Babies are loud, and unpredictable. Initially they make planning nigh on impossible. I went under, fast and hard. In fact I ended up in a mother and baby unit, presumed post natal depression. Looking back I was overwhelmed, with sensory issues and the panic of not being able to control my schedule, ever again. I lost it. This happened with the birth of every one of my babies.
It got better. Slowly. My babies got into a routine, and I was able to regain control, which helped my anxiety to lesson. They cried less, giving me a chance to get to know them, to enjoy them. I started to love being a mother, and I stopped looking for solutions and started building relationships with them.
The early years of mothering are hard for all women. Harder yet for those of us on the autistic spectrum. Babies and toddlers are unpredictable, and noisy. Alongside that you are dealing with new social situations, toddler groups, post natal coffee mornings etc. So an autistic woman is expected to understand, and connect with other women, whilst accompanied by a noisy, unpredictable, messy, small person.

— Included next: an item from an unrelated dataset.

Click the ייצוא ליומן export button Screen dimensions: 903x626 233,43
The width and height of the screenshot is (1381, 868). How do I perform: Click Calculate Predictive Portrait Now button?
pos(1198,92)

But, with the right support, she can make a few friends. I did, I have one very good friend who has been around since the birth of our first babies. She doesn’t judge me, she has supported me at tough times, and enjoyed the good times with me. She isn’t afraid to tell me the truth when I need it, and she values the skills I do have often asking for organisational advice. Or knowing that I will have researched child development for any particular stage or phase extensively she is glad of my knowledge.
So having raised my three children to four, six and eight I’d like to offer some advice for autistic women embarking on motherhood;
Aim for regular sensory breaks. If you have someone who can watch your little one then go out. I go to the cinema so I can sit in the dark, not talking to anyone, and lose myself. If you can’t get out then darken your bedroom and sit quietly.
Plan, plan, plan. Plan your days, plan trips out of the house, plan for the future. I sometimes think I should be more laid back but whenever I try it leads to meltdowns. Planning helps me to feel in control, lessens my anxiety and also minimises unexpected stress.
Try to avoid perfectionism. I think it’s hard for autistic women to do anything half heartedly. If we do something, why wouldn’t we do it exactly as it should be done? The trouble is parenting advice varies, and there are a million and one articles on all the ways it can be done wrong. My advice? Don’t read those articles. Let your children watch some TV, you will need the sensory break. Avoid conflict by picking your battles, I think it’s better to be a little too permissive than to push myself to meltdown point by getting into to much conflict with my children.
I will talk more about being a mother with autistic spectrum condition, particularly during middle childhood in another blog. For now I’ll end by saying that mothering has been the most challenging, rewarding, spectacular thing that I have ever done. I’m so grateful that I’ve been given the opportunity to be a mother.